> _Records from a dataset_

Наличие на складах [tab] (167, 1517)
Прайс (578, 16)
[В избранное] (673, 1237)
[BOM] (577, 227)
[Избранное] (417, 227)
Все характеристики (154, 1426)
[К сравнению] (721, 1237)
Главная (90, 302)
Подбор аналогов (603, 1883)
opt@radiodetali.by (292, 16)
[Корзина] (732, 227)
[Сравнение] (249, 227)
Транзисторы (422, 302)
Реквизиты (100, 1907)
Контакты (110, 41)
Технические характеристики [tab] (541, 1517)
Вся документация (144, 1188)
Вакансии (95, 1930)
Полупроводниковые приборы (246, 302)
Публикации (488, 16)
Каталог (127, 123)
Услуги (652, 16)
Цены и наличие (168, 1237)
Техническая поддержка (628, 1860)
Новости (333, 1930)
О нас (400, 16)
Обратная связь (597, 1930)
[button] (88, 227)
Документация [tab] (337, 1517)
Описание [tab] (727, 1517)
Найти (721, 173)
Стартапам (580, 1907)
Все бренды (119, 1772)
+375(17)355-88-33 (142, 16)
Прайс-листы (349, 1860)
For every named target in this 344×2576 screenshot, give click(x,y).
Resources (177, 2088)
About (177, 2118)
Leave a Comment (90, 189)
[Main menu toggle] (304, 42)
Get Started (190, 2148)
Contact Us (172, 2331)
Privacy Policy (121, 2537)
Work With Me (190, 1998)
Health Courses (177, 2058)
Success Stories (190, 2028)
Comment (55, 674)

==

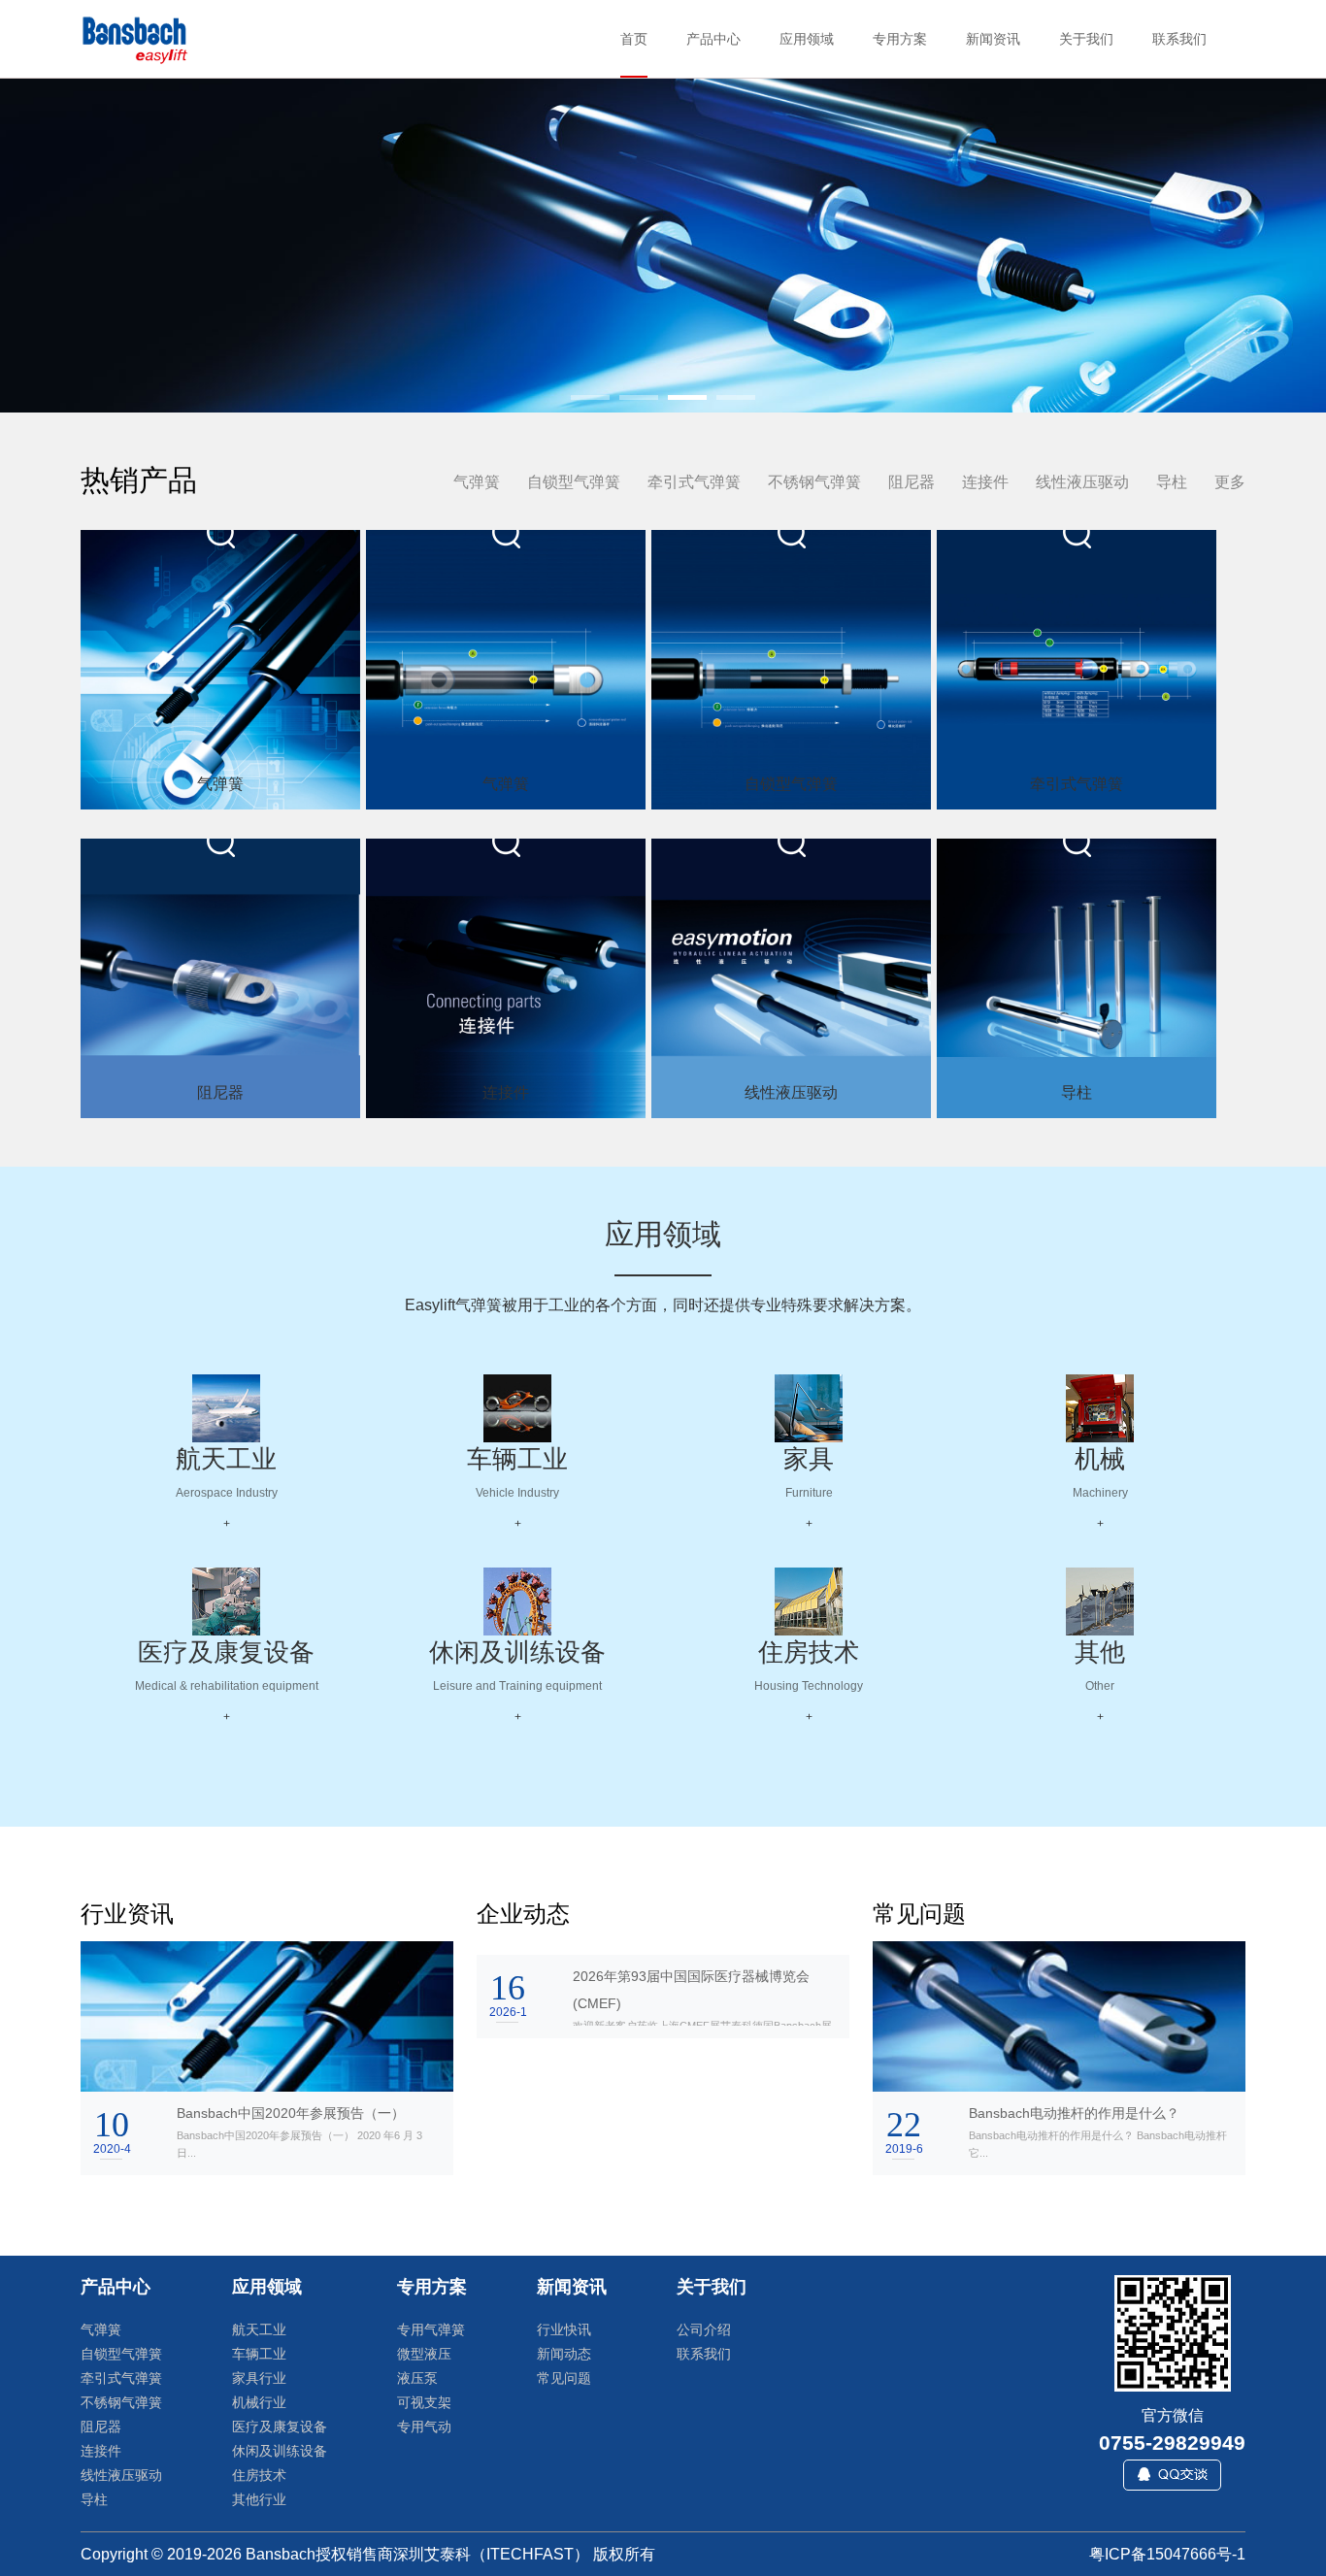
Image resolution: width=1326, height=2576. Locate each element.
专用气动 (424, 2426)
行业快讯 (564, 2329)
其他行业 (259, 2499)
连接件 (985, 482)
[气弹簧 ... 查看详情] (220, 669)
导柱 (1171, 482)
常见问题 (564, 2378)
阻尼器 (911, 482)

* * *

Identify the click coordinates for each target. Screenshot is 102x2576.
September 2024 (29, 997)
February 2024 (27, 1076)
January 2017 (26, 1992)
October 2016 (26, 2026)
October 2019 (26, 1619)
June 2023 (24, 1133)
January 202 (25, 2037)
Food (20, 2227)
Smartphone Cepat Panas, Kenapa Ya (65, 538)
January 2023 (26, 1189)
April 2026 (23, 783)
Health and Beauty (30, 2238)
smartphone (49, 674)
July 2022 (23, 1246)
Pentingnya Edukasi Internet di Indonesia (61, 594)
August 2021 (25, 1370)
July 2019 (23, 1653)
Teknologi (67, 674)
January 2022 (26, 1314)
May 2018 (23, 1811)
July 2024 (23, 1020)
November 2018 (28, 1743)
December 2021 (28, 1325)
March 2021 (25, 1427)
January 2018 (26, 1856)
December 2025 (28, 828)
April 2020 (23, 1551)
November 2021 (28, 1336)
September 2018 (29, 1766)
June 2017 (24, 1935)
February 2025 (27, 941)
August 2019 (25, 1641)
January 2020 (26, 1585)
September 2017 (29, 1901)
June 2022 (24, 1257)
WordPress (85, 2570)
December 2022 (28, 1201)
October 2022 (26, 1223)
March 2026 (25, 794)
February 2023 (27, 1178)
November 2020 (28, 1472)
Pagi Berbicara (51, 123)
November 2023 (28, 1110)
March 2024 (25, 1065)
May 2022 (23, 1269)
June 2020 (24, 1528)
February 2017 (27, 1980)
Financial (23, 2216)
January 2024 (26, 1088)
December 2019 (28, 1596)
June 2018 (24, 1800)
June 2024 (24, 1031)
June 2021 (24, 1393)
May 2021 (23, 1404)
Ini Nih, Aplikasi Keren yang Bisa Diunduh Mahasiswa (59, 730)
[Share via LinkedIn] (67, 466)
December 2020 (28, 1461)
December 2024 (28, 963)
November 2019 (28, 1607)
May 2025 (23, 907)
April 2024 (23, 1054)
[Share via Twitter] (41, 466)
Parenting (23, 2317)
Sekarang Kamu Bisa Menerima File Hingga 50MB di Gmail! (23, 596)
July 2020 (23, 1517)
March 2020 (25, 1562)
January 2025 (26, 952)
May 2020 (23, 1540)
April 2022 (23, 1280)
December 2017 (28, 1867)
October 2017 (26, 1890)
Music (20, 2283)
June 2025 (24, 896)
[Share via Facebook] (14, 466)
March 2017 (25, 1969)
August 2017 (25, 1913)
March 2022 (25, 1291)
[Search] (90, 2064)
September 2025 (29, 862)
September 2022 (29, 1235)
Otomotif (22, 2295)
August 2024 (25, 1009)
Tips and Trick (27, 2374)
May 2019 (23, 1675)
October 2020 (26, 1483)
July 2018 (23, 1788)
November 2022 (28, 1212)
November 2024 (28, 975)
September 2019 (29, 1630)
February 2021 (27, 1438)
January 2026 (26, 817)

> _Aim of the exercise_
Would you please copy exactly the part of the entries above that begins at the line containing "Image resolution: width=1326, height=2576." and ends at the line containing "阻尼器 (911, 482)", both lines included?

> _Final answer_
Image resolution: width=1326, height=2576. Locate each element.
专用气动 (424, 2426)
行业快讯 (564, 2329)
其他行业 (259, 2499)
连接件 (985, 482)
[气弹簧 ... 查看详情] (220, 669)
导柱 (1171, 482)
常见问题 (564, 2378)
阻尼器 (911, 482)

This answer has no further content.